Throughout her pregnancy, Maria Mendoza, who currently lives in Miami, anguished about her baby’s health.
Would little Micaela be okay even though she’d contracted the Zika virus when she was three months pregnant?
Her ultrasounds looked fine and Maria and her husband, Omar, were relieved when Micaela appeared healthy at birth, just like their three older children.
But then the day before she was to be discharged, doctors told the Mendozas that Micaela would have to stay in the hospital because an MRI had found calcifications in her brain.
They were stunned.
“I cried a lot,” Maria said. “It was terrible.”
The calcifications were the scarring left when Zika had infected Micaela’s brain and destroyed tissue while she was still in the womb.
“Doctors wouldn’t say a lot because they were doing a bunch of tests,” Maria said. “It was terrible, and the fear is still there.”
The sinister nature of Zika
Micaela is among the first babies to be born in the United States with Zika-related complications.
Doctors are learning that some problems, such as having microcephaly, or a very small head, are relatively easy to spot during pregnancy or shortly after birth. But other, more subtle problems such as brain calcifications can be more difficult to catch.
And it’s hard to know what these more subtle complications will mean for a child later in life.
“There’s a lot we don’t know about Zika,” said Dr. Marcelo Laufer, a pediatric infectious disease expert at Nicklaus Children’s Hospital in Miami who has evaluated Micaela. “We have more questions than answers.”
When Zika attacks a fetus’ brain, it can cause intellectual disabilities as well as vision and hearing problems, he said.
Micaela has abnormalities in her retinas because of the virus, but her mother says doctors told her it shouldn’t cause any vision problems.
There’s more uncertainty about what the brain calcifications will mean for her future.
While other viruses, such as herpes and cytomegalovirus, can also affect a fetus’ brain, it’s hard to draw parallels to Zika, according to Dr. Gary Clark, chief of neurology at Texas Children’s Hospital.
“Different viruses have different patterns of brain calcification — it’s a response of the brain to that particular pathogen,” Clark said.
“This is a whole new ballgame, and we’re going to have to see what happens with Zika,” he added. “But you do have to be worried.”
Micaela’s story
When Maria developed a fever and rash in December in her native Venezuela, Zika wasn’t the first thing doctors thought of, considering the virus had appeared just months before in Latin America.
When they determined later that it was Zika, they told the Mendozas not to worry, as it wouldn’t affect her unborn child.
But then the Mendozas saw a story on CNN about the link between Zika and microcephaly, and she urged her physicians to monitor her baby.
They did, and everything looked fine, but her doctors told her she could choose to terminate the pregnancy given the uncertainties about Zika.

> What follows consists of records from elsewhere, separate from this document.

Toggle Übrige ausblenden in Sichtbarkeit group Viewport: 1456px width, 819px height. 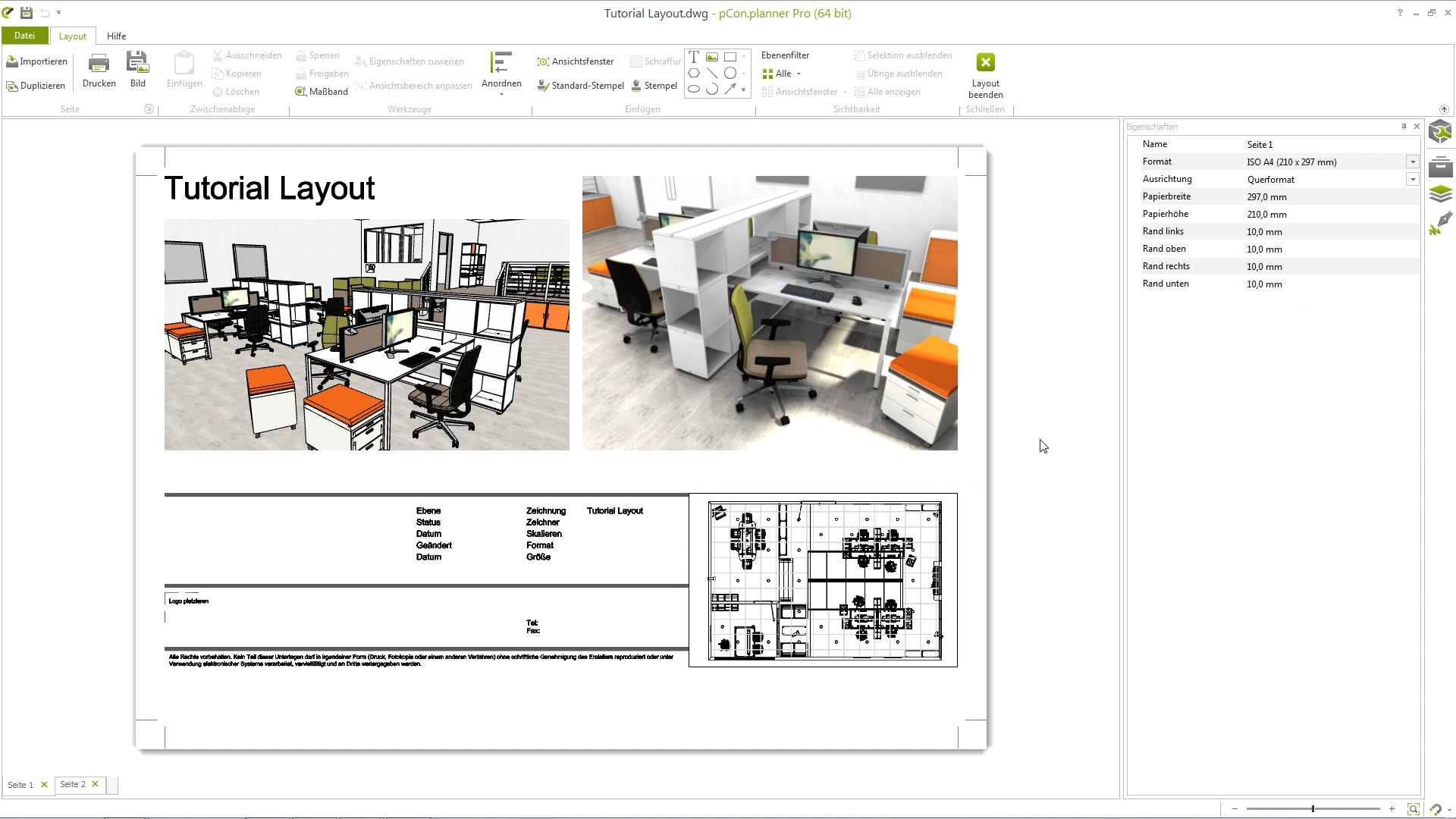[899, 73]
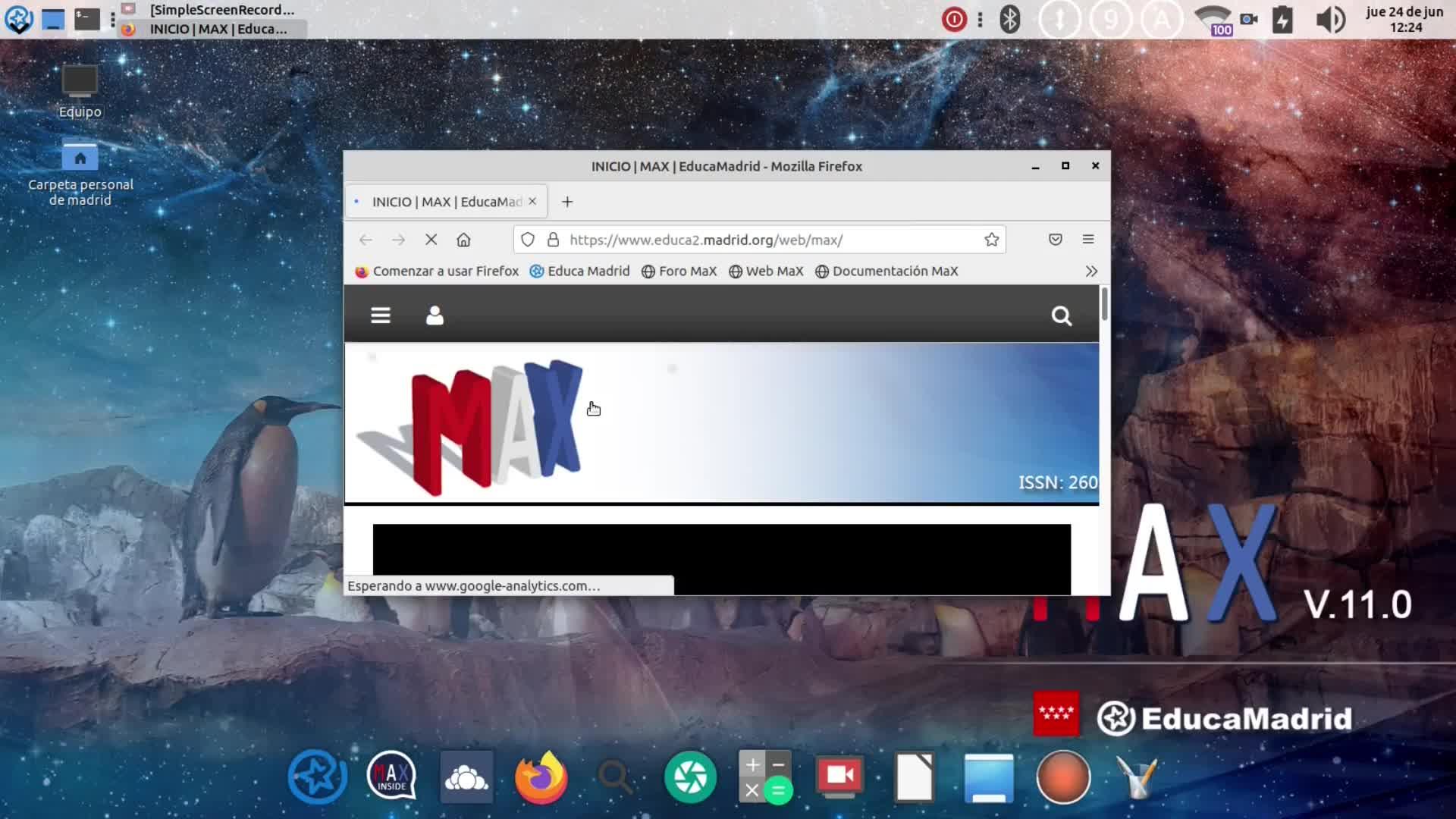Open a new Firefox tab
Viewport: 1456px width, 819px height.
tap(567, 202)
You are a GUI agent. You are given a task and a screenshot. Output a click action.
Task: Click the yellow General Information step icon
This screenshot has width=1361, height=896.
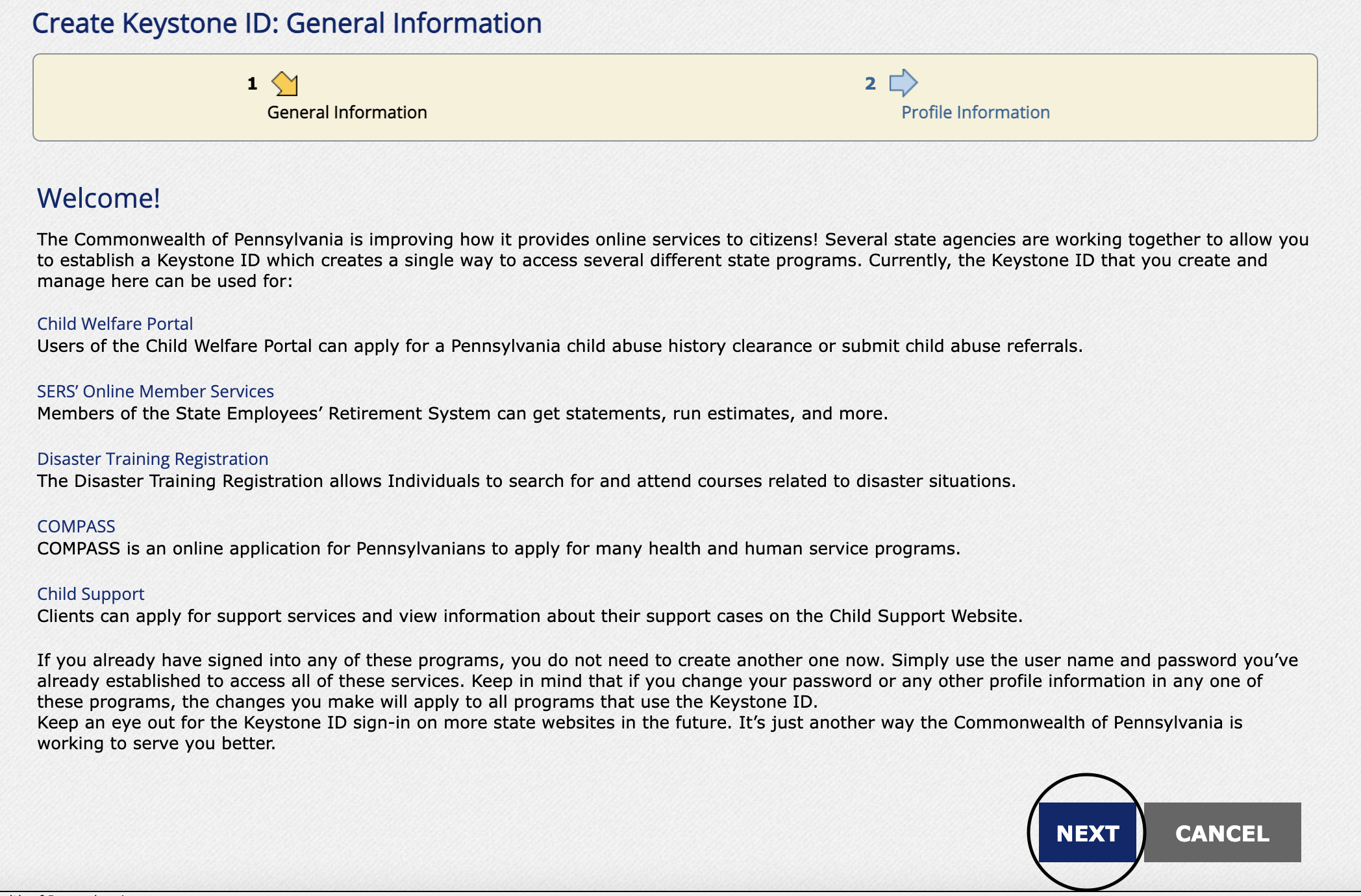[x=284, y=84]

“It was my decision to have her or not,” she said. “It was a matter of waiting and asking God and the Virgin (Mary) that everything would be okay. And that’s what we did.”
But it wasn’t easy.
“It was a very stressful situation, a lot of anguish, weeks of waiting without knowing if she was going to develop as a baby the way she was supposed to normally,” she added.
Maria said she often travels with her husband for his business, and joined him in Miami while seven months pregnant.
Ultrasounds there showed the baby was fine.
She said that made it all the more difficult to learn of the brain calcifications when Micaela was a few days old.
Micaela is now starting physical and occupational therapy several times a week, and Maria does therapy for her at home, doing exercises to encourage her baby to develop good head control and relaxed muscles.
She said she felt relieved when doctors told her that with the therapy and constant monitoring, they expect Micaela will be okay.
“The future is uncertain,” she said. “But we stay positive.”